Take a high quality DVM, and measure the voltage between a battery terminal, and It's battery post .. NOT across the battery as you would expect. Across the battery post, and it's immediate terminal. Theoretically, you should read ZERO volts. I found 2.4xx volts on the passenger side positive terminal and couldn't believe my eyes. That's HUGE on a 12 volt system, and especially one that is needed to crank a 7.3 diesel when it's cold outside, and it gets cold enough to freeze the doors shut here.

So I judiciously shaved the terminal inside (Swiss army knife), and sanded the post with some 120, and cranked that mongo hunk of lead back on the post. Now she cranks right up like a new truck.

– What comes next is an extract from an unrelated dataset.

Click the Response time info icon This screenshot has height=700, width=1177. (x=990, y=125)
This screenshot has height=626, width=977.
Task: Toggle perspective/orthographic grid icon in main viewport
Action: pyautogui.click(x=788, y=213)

The DVM I used is a 22,000 count meter, costing about $70-$80 as I recall. Now you could probably get by with a H.D. $10-$15 meter, but you need to be a bit aggressive to make sure that the probe tips are broken through the thin lead oxide layer, into the actual virgin lead. Parasitic loads are always present, to allow enough current to get a voltage reading.

Do NOT have your buddie try to crank'r up while doing this, lest your meter becomes a fusible link.

You Do NOT need to disconnect either battery to do the above tests. With two batteries connected in parallel, they should measure exactly the same. Check all four connections. Cheers!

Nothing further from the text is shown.